|
Laura Meyer is the Vermont Master Naturalist Coordinator for the Champlain Valley chapter. She grew up in upstate New York, collecting fossils, looking at pond plankton under an old microscope, and thinking about the evolution of various forms of life. After graduating with a degree in biology from Wells College in Aurora, New York she decided to pursue a graduate degree. When she drove up the Vermont side of Lake Champlain to visit the Department of Zoology at the University of Vermont she was struck by the beauty of the state. She stayed and received her Master’s degree where she studied the colony structure of a local ant, Myrmica punctiventris. After becoming enamored with her study organism, Laura went on to get her doctoral degree from the University of Colorado at Boulder investigating the genetics of social behavior using a local ant species from the foothills of the Rocky Mountains. She spent part of that time abroad in Costa Rica immersed in the natural history of that country through the Organization for Tropical Studies, and conducted independent research there on, of course, ants.

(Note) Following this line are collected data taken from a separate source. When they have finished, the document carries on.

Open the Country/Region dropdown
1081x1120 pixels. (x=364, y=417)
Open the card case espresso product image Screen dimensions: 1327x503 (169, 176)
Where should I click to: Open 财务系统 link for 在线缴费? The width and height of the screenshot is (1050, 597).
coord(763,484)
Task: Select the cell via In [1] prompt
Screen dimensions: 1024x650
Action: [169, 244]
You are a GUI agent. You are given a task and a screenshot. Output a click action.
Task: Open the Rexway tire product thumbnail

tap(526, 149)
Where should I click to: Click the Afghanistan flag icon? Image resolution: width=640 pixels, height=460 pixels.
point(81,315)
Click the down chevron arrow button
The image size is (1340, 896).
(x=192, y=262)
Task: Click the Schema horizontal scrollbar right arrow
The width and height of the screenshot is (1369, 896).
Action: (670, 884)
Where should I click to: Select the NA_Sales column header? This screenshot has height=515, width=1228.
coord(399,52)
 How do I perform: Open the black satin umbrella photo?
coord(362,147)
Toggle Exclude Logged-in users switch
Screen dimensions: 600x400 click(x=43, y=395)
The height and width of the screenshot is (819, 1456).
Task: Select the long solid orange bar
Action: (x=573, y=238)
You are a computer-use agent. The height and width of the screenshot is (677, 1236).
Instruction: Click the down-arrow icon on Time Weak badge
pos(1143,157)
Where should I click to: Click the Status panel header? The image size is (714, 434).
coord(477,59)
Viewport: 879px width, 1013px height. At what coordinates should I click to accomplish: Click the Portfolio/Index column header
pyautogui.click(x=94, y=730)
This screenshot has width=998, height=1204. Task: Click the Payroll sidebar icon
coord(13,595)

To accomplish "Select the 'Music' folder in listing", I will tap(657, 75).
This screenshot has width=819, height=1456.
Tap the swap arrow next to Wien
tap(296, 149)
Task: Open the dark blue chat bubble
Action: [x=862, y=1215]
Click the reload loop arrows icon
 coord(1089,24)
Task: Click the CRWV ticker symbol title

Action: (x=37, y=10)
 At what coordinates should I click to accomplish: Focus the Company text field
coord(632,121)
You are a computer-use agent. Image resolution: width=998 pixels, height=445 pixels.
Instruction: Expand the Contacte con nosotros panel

Laura, and her soon to be husband, Stuart, decided that since they thought Vermont was the most beautiful place in the world they would move there, get married, and figure out jobs so that they could stay in Vermont forever. After a stint as a biology professor at Connecticut College and then SUNY Plattsburgh, Laura shifted focus to raising, and adventuring with, her two children Greg and Kate. With Williston as their home base they hiked, biked, paddled, sailed, skied and horse-backed through their childhood. Laura recently completed the first draft of a book about outdoor family adventures in the Champlain Valley.